Saya terlahir dari keluarga pedagang. Pedagang Kain tepatnya. Kakek dan paman saya dari pihak ibu adalah pedagang-pedagang ulet dan pekerja keras. Mereka berpeluh di pasar seharian. Tak kenal lelah. Tak kenal musim. Mereka menjalankan aktivitas dengan hati senang dan mensyukurinya.
Saya sering diajak membantu di pasar untuk membuka lapak sebelum berangkat sekolah. Bahkan pada Hari minggu atau hari libur saya turut menemani menjual. Seperti umumnya kehidupan pasar, aktivitas dimulai usai salat Shubuh dan berakhir saat matahari terbenam. Begitu pun kami.
Tak cuma berdiam di pasar Wonomulyo. Kami juga menggelar dagangan diberbagai pasar. Di Pasar Mapilli, Campalagian, Pelitakan, hingga Polewali. Meski lapak utama tetap di Pasar Sentral Wonomulyo Polman.
Seperti cerita diatas, dagangnya kain. Kain jualannya macam-macam, ada kain meteran seperti Polyester, Teteron serta Mori. Ada juga baju. Baju kaos, Seragam sekolah dan baju renda untuk emak-emak. Selain kain dan baju di jual juga sarung. Jenisnya pun beragam. Dari sarung batik hingga sarung tenung.
Saya ingat, setiap dua minggu sekali paman berangkat ke Makassar untuk berbelanja barang. Kalau ingin berbelanja barang, toko langganannya ada di Pasar Sentral dan Pasar Butung di Makassar. Namanya Toko 16 dan Toko 19. Kedua toko ini sering menjadi tujuan berbelanja para pedagang kain dan sarung dari luar daerah di Kota Makassar.
Toko 16 dan 19 adalah toko kain yang besar. Karyawannya banyak. Pemiliknya Orang Tionghoa, saya lupa namanya. Tapi keduanya biasa di panggil touke. Saya dengar keduanya masih memiliki hubungan darah. Paman biasa juga mengajak saya berbelanja ke sana.
Saya perhatikan semua karyawan toko giat bekerja terutama saat menyiapkan pesanan pembeli. Sering mereka berteriak menyebutkan jenis dan jumlah barang pesanan kemudian ditimpali oleh yang lain. Mereka bersahutan. Karenanya suasana toko terdengar riuh dan ramai.
Sebaliknya berbeda dengan touke mereka. Meski murah senyum para touke itu jarang ngomong. Pandangan mereka lebih banyak tertuju mengamati dan mengawasi para karyawannya.

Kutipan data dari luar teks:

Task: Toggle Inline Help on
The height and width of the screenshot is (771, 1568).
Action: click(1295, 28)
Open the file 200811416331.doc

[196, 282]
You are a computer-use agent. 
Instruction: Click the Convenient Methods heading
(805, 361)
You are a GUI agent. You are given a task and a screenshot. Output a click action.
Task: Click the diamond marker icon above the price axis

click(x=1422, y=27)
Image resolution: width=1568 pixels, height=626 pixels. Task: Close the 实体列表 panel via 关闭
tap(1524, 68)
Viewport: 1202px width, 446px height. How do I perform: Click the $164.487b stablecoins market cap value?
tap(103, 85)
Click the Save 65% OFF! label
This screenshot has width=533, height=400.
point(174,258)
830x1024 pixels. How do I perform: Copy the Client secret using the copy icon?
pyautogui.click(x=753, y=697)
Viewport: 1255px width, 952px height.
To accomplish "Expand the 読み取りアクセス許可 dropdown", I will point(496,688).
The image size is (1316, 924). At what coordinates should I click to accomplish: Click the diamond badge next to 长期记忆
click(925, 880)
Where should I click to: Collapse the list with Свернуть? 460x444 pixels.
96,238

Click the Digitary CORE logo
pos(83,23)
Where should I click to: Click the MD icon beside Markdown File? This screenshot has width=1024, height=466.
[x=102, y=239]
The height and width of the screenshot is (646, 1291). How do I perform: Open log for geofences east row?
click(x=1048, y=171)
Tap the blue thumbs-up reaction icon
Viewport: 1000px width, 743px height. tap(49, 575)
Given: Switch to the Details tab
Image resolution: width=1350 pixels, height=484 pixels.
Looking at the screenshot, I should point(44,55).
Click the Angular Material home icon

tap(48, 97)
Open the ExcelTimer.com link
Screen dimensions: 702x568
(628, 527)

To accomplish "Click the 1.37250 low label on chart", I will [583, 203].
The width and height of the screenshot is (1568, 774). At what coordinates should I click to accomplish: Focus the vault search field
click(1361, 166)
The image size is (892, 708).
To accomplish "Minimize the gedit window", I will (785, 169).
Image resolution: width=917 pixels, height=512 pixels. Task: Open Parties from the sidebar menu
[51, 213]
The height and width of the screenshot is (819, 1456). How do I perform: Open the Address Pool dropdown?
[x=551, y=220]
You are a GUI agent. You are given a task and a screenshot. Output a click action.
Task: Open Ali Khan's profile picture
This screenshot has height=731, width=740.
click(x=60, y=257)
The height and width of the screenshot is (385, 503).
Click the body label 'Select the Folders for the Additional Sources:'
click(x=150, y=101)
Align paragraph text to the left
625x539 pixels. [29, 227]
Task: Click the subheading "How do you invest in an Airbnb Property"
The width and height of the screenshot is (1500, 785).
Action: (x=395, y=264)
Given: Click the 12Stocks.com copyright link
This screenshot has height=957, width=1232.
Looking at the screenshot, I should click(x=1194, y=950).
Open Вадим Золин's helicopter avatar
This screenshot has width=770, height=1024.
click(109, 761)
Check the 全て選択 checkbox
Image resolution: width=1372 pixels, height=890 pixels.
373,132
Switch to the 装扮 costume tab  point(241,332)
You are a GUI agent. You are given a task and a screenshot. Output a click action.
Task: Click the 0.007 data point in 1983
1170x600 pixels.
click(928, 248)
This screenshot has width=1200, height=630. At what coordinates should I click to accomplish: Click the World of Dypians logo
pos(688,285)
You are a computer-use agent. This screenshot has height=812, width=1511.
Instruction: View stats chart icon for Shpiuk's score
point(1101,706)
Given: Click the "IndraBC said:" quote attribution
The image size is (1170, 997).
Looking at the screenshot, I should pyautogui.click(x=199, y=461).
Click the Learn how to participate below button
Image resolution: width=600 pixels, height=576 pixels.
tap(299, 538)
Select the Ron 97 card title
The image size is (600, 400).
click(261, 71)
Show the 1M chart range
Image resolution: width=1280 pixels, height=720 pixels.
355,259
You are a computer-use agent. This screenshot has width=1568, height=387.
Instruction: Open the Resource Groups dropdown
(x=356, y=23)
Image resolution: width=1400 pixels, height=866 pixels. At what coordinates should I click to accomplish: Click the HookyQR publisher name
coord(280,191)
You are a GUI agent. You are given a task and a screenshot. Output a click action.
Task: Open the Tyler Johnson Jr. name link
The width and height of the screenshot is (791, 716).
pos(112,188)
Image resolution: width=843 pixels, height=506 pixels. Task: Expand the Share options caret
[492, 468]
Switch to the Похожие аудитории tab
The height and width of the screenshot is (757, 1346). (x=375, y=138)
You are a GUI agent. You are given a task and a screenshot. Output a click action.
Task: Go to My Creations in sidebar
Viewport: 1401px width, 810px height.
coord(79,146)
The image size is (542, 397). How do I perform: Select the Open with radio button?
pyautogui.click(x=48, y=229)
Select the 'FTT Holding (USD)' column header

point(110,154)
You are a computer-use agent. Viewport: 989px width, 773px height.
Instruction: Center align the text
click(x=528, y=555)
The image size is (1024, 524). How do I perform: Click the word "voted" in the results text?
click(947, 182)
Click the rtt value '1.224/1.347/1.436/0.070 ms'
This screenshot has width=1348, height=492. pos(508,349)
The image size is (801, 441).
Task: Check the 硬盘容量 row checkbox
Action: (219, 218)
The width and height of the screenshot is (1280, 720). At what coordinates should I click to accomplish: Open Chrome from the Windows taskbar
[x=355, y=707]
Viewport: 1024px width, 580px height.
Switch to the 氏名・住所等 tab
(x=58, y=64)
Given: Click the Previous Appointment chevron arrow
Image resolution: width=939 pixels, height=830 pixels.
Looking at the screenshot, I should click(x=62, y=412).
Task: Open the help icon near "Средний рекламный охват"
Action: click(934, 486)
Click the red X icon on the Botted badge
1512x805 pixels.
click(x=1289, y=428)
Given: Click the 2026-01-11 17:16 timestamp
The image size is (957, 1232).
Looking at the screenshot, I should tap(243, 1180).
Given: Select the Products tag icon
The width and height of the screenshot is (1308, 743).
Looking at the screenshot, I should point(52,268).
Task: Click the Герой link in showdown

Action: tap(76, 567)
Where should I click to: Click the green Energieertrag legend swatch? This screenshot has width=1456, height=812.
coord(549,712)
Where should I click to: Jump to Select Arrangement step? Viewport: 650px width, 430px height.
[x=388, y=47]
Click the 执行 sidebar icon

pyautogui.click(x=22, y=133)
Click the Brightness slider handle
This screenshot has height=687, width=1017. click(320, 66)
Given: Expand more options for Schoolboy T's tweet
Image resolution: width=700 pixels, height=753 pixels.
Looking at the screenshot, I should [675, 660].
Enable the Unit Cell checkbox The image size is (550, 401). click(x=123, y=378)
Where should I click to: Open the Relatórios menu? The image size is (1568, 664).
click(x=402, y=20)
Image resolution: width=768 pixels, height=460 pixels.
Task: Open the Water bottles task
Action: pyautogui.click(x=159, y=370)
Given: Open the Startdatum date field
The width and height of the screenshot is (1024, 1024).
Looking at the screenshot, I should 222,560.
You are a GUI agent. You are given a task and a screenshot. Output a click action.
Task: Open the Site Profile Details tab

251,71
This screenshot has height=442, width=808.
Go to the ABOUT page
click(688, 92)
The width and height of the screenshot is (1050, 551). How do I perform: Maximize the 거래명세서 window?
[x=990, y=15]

Kata paman saya, Orang Tionghoa teliti. Mereka hanya mau ngomong kalo perlu. Itu pun yang berhubungan dengan pekerjaan. Prinsip mereka, “shao shuo, duo zuo” (banyak kerja sedikit bicara).
Acuannya pepatah, “Yi cun guangyin, yi cun jin. Cun jin an mai cun guangyin”. Kira-kira artinya, waktu sesaat bagai sepotong emas. Tapi sepotong emas tidak bisa membeli waktu sesaat.
Begitu cerita paman saya. Ia memang akrab dengan touke-touke itu karena relasi dagang yang sudah lama terjalin sejak kakek saya dengan orang tua mereka.
Ada dua peristiwa yang tak bisa saya lupa dari keduanya. Jika lebaran tiba mereka suka membagikan Sirop Markisa dan sekaleng biskuit merk “Khong Guan”. Begitu pula saat tahun baru, mereka sering membagikan kalender.
Salah satu jenis kalender yang dibagikan adalah kalender sobek. Kalender yang isinya lembaran kertas bertuliskan hari, tanggal, bulan dan tahun berjalan. Bentuknya tak terlalu besar, ukurannya sebesar dua telapak tangan orang dewasa.
Saat kanak-kanak, saya selalu merasa aneh dan suka terkagum-kagum melihat kalender itu, karena kalendernya harus selalu di sobek setiap hari. Gambarnya juga lucu. Begitu pula lembaran kertasnya yang berwarna warni selalu mengundang daya tarik. Sering ingin memilikinya. Sayang karena jumlah terbatas. Pamanlah yang memilikinya.
Di Tahun baru ini kata orang, baiknya ada resolusi. Dan resolusi saya yang pertama di tahun 2022 sebenarnya cukup sederhana. Memiliki kalender sobek.
Saya pikir, memuaskan beberapa impian masa kecil yang belum kesampaian, baik juga untuk kesehatan jiwa.